Weekend was kinda semi-successful as far as coding is concerned. I tried various ways to reduce GL calls further, and was able to reduce the number of GL calls by about 25%: from about 4100 down to about 3000 in the initial screen of the Drakensang Online map viewer demo. Although this sounds pretty good, I'm a bit disappointed because I was hoping that bundling vertex data chunks into big vertex buffer would have a bigger effect:

- Bundling vertex data into big vertex buffers cut the number of glVertexAttribPointer() calls by almost half from about 950 down to about 500. With the GL_vertex_array_object extension however, I could save double the GL calls for "free" (so the demo would be down to 3100 GL calls without any additional optimizations), and the savings would be more consistent (right now it depends a lot on the order of draw calls). The bundling added *a lot* of complex code, so it's probably not really worth it, since at least Chrome already supports OES_vertex_array_object in WebGL, so it would make more sense to support that.

- All the rest was gained by simply filtering redundant texture updates (glActiveTexture, glBindTexture, glUniform1i). This was a big win for very little code, but this also varies with the actual textures applied to the objects. Fewer shared textures means more updates.

I also tried to generally filter redundant shader uniform updates, but with little effect. Apart from the texture updates, an entire frame had less then 10 redundant uniform updates, so not worth it.

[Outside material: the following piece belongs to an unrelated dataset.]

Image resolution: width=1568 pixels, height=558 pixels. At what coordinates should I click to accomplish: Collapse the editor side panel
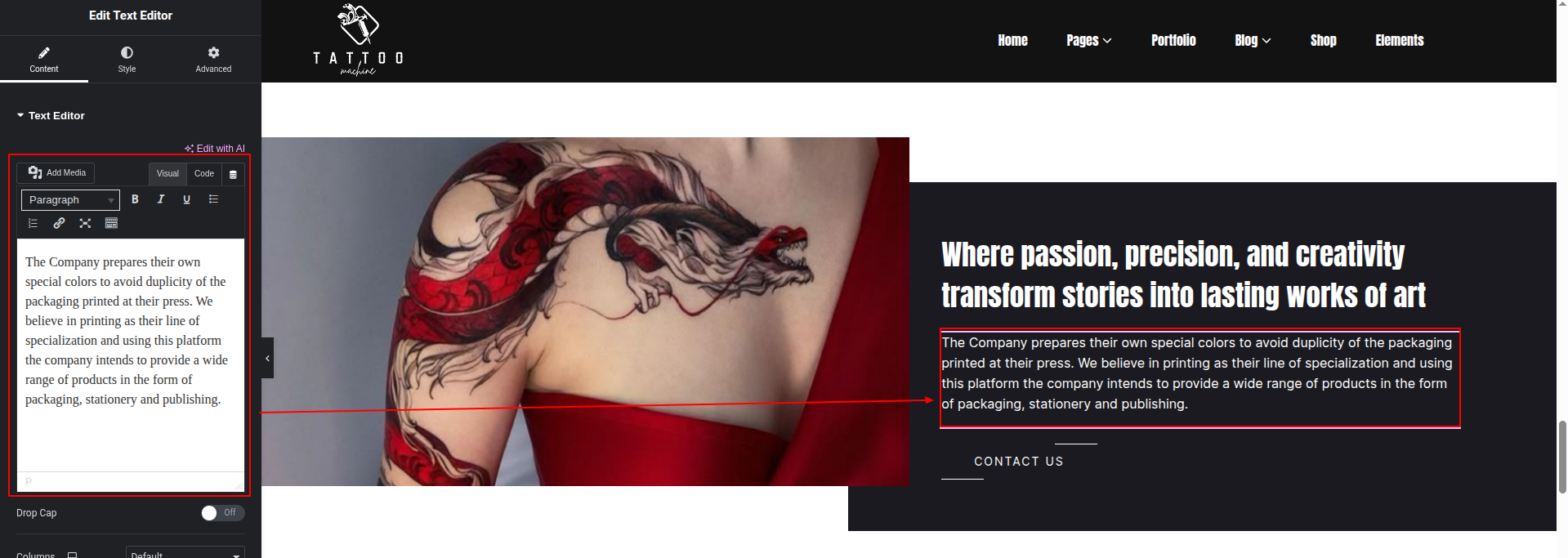(267, 358)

I'll give the GL call optimization a little rest for now and concentrate on adding features. There's still some untapped potential in grouping transform matrix updates into arrays, and by better sorting inside batches. But right now I've had enough ;)

23 Jan 2013

A Radeon Fix and More

The Nebula3/emscripten demos (http://n3emscripten.appspot.com) had a serious performance problem on Macs with Radeon GPUs in the instancing demos. Problem was that my pseudo-instancing code used an additional vertex-buffer with 1-dimensional ubyte vertex components as fake InstanceIds. This worked fine on nVidia and Intel GPU, but triggered a horrible slow-path in the OSX Radeon driver. After replacing this with ubyte4 components everything worked fine on Radeons, but I wasn't happy that the InstanceId buffer would now be 4 times as large, with 3/4 of the the size dead weight. Then today in the train from Hamburg back to Berlin the embarrassingly obvious solution occured to me to stash the InstanceId in the unused w-component of the vertex normals. These are in packed ubyte4 format, with the last byte unused. And with this simple fix I could get rid of the second vertex buffer completely and actually throw away most of the pseudo-instancing code. Win-Win!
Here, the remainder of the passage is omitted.